To do>
Write out the data again in full, exactly as it reads.
BEGIN Excerpted records
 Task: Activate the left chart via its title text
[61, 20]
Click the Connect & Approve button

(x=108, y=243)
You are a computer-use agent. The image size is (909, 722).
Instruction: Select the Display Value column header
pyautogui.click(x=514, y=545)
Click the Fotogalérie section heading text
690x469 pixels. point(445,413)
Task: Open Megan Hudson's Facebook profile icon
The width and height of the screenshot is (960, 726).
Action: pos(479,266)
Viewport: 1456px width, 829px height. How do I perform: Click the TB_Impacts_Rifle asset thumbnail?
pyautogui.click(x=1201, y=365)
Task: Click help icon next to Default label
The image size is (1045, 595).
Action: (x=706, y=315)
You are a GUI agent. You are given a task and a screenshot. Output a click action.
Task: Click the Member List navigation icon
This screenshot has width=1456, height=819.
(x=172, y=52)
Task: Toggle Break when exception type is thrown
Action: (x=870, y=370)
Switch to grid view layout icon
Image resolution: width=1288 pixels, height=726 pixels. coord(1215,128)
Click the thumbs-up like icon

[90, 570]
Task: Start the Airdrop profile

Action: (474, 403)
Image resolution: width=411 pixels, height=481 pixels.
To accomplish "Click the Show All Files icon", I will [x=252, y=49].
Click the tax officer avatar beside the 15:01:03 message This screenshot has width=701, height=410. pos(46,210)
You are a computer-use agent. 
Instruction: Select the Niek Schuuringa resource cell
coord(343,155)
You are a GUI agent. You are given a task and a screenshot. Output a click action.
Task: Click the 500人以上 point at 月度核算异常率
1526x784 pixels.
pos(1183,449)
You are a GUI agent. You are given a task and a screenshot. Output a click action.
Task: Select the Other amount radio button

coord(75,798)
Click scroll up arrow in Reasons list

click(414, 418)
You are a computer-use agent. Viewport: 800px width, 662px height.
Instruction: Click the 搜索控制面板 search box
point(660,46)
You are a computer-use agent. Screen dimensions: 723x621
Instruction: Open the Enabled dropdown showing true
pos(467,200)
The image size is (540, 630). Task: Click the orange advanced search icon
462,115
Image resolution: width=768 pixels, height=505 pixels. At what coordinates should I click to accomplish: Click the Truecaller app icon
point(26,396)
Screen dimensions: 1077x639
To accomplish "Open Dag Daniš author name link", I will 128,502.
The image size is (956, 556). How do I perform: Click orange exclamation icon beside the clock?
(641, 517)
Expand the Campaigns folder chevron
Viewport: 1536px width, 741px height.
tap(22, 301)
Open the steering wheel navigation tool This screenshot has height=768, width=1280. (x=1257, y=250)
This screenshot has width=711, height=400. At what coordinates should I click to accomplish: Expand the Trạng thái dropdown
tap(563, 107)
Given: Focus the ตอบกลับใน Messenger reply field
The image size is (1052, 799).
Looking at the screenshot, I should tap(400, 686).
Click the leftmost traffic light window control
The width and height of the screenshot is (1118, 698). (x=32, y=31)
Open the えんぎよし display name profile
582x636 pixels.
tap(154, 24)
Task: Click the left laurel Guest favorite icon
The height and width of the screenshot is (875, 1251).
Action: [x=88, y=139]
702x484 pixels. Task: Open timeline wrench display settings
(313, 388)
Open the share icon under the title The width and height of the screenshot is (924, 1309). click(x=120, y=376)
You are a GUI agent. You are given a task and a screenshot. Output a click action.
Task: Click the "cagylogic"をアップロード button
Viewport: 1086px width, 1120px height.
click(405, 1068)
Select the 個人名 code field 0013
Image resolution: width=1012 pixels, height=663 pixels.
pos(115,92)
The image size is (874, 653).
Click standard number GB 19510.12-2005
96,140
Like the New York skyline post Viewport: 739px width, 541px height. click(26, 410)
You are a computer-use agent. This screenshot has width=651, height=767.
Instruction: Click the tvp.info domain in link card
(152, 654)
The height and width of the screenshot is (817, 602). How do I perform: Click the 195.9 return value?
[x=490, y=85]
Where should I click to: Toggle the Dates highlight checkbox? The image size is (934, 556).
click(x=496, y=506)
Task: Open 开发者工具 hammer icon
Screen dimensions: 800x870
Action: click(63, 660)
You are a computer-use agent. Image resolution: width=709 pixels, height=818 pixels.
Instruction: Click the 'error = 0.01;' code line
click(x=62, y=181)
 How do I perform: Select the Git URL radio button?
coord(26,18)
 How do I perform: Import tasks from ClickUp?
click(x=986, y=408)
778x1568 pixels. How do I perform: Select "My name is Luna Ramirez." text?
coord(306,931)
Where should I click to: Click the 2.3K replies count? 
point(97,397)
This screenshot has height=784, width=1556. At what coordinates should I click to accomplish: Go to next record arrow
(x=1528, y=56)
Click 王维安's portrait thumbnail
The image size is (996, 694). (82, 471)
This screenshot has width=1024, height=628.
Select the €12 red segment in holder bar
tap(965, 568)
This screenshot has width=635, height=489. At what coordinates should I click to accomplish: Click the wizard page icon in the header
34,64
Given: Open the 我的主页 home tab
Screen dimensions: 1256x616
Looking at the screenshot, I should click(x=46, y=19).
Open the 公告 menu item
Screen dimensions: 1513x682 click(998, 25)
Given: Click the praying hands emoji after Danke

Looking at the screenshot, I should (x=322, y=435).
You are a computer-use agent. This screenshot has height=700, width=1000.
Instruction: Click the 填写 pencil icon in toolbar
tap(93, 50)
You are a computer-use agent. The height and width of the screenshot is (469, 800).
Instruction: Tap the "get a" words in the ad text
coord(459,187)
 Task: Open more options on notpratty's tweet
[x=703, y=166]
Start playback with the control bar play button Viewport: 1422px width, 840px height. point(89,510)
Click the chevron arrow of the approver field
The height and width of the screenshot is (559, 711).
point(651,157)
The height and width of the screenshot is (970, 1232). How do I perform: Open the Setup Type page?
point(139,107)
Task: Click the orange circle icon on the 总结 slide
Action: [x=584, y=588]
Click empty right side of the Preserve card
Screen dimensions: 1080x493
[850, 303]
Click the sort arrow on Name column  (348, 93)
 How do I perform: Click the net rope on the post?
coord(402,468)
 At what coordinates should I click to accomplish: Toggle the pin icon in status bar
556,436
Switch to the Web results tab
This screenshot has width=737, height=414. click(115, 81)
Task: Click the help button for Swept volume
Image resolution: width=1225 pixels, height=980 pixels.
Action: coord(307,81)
END Excerpted records
Expected answer>
 Task: Activate the left chart via its title text
[61, 20]
Click the Connect & Approve button

(x=108, y=243)
You are a computer-use agent. The image size is (909, 722).
Instruction: Select the Display Value column header
pyautogui.click(x=514, y=545)
Click the Fotogalérie section heading text
690x469 pixels. point(445,413)
Task: Open Megan Hudson's Facebook profile icon
The width and height of the screenshot is (960, 726).
Action: pos(479,266)
Viewport: 1456px width, 829px height. How do I perform: Click the TB_Impacts_Rifle asset thumbnail?
pyautogui.click(x=1201, y=365)
Task: Click help icon next to Default label
The image size is (1045, 595).
Action: (x=706, y=315)
You are a GUI agent. You are given a task and a screenshot. Output a click action.
Task: Click the Member List navigation icon
This screenshot has width=1456, height=819.
(x=172, y=52)
Task: Toggle Break when exception type is thrown
Action: (x=870, y=370)
Switch to grid view layout icon
Image resolution: width=1288 pixels, height=726 pixels. coord(1215,128)
Click the thumbs-up like icon

[90, 570]
Task: Start the Airdrop profile

Action: (474, 403)
Image resolution: width=411 pixels, height=481 pixels.
To accomplish "Click the Show All Files icon", I will [x=252, y=49].
Click the tax officer avatar beside the 15:01:03 message This screenshot has width=701, height=410. pos(46,210)
You are a computer-use agent. 
Instruction: Select the Niek Schuuringa resource cell
coord(343,155)
You are a GUI agent. You are given a task and a screenshot. Output a click action.
Task: Click the 500人以上 point at 月度核算异常率
1526x784 pixels.
pos(1183,449)
You are a GUI agent. You are given a task and a screenshot. Output a click action.
Task: Select the Other amount radio button

coord(75,798)
Click scroll up arrow in Reasons list

click(414, 418)
You are a computer-use agent. Viewport: 800px width, 662px height.
Instruction: Click the 搜索控制面板 search box
point(660,46)
You are a computer-use agent. Screen dimensions: 723x621
Instruction: Open the Enabled dropdown showing true
pos(467,200)
The image size is (540, 630). Task: Click the orange advanced search icon
462,115
Image resolution: width=768 pixels, height=505 pixels. At what coordinates should I click to accomplish: Click the Truecaller app icon
point(26,396)
Screen dimensions: 1077x639
To accomplish "Open Dag Daniš author name link", I will 128,502.
The image size is (956, 556). How do I perform: Click orange exclamation icon beside the clock?
(641, 517)
Expand the Campaigns folder chevron
Viewport: 1536px width, 741px height.
tap(22, 301)
Open the steering wheel navigation tool This screenshot has height=768, width=1280. (x=1257, y=250)
This screenshot has width=711, height=400. At what coordinates should I click to accomplish: Expand the Trạng thái dropdown
tap(563, 107)
Given: Focus the ตอบกลับใน Messenger reply field
The image size is (1052, 799).
Looking at the screenshot, I should tap(400, 686).
Click the leftmost traffic light window control
The width and height of the screenshot is (1118, 698). (x=32, y=31)
Open the えんぎよし display name profile
582x636 pixels.
tap(154, 24)
Task: Click the left laurel Guest favorite icon
The height and width of the screenshot is (875, 1251).
Action: [x=88, y=139]
702x484 pixels. Task: Open timeline wrench display settings
(313, 388)
Open the share icon under the title The width and height of the screenshot is (924, 1309). click(x=120, y=376)
You are a GUI agent. You are given a task and a screenshot. Output a click action.
Task: Click the "cagylogic"をアップロード button
Viewport: 1086px width, 1120px height.
click(405, 1068)
Select the 個人名 code field 0013
Image resolution: width=1012 pixels, height=663 pixels.
pos(115,92)
The image size is (874, 653).
Click standard number GB 19510.12-2005
96,140
Like the New York skyline post Viewport: 739px width, 541px height. click(26, 410)
You are a computer-use agent. This screenshot has width=651, height=767.
Instruction: Click the tvp.info domain in link card
(152, 654)
The height and width of the screenshot is (817, 602). How do I perform: Click the 195.9 return value?
[x=490, y=85]
Where should I click to: Toggle the Dates highlight checkbox? The image size is (934, 556).
click(x=496, y=506)
Task: Open 开发者工具 hammer icon
Screen dimensions: 800x870
Action: click(63, 660)
You are a computer-use agent. Image resolution: width=709 pixels, height=818 pixels.
Instruction: Click the 'error = 0.01;' code line
click(x=62, y=181)
 How do I perform: Select the Git URL radio button?
coord(26,18)
 How do I perform: Import tasks from ClickUp?
click(x=986, y=408)
778x1568 pixels. How do I perform: Select "My name is Luna Ramirez." text?
coord(306,931)
Where should I click to: Click the 2.3K replies count? 
point(97,397)
This screenshot has height=784, width=1556. At what coordinates should I click to accomplish: Go to next record arrow
(x=1528, y=56)
Click 王维安's portrait thumbnail
The image size is (996, 694). (82, 471)
This screenshot has width=1024, height=628.
Select the €12 red segment in holder bar
tap(965, 568)
This screenshot has width=635, height=489. At what coordinates should I click to accomplish: Click the wizard page icon in the header
34,64
Given: Open the 我的主页 home tab
Screen dimensions: 1256x616
Looking at the screenshot, I should click(x=46, y=19).
Open the 公告 menu item
Screen dimensions: 1513x682 click(998, 25)
Given: Click the praying hands emoji after Danke

Looking at the screenshot, I should (x=322, y=435).
You are a computer-use agent. This screenshot has height=700, width=1000.
Instruction: Click the 填写 pencil icon in toolbar
tap(93, 50)
You are a computer-use agent. The height and width of the screenshot is (469, 800).
Instruction: Tap the "get a" words in the ad text
coord(459,187)
 Task: Open more options on notpratty's tweet
[x=703, y=166]
Start playback with the control bar play button Viewport: 1422px width, 840px height. point(89,510)
Click the chevron arrow of the approver field
The height and width of the screenshot is (559, 711).
point(651,157)
The height and width of the screenshot is (970, 1232). How do I perform: Open the Setup Type page?
point(139,107)
Task: Click the orange circle icon on the 总结 slide
Action: [x=584, y=588]
Click empty right side of the Preserve card
Screen dimensions: 1080x493
[850, 303]
Click the sort arrow on Name column  (348, 93)
 How do I perform: Click the net rope on the post?
coord(402,468)
 At what coordinates should I click to accomplish: Toggle the pin icon in status bar
556,436
Switch to the Web results tab
This screenshot has width=737, height=414. click(115, 81)
Task: Click the help button for Swept volume
Image resolution: width=1225 pixels, height=980 pixels.
Action: coord(307,81)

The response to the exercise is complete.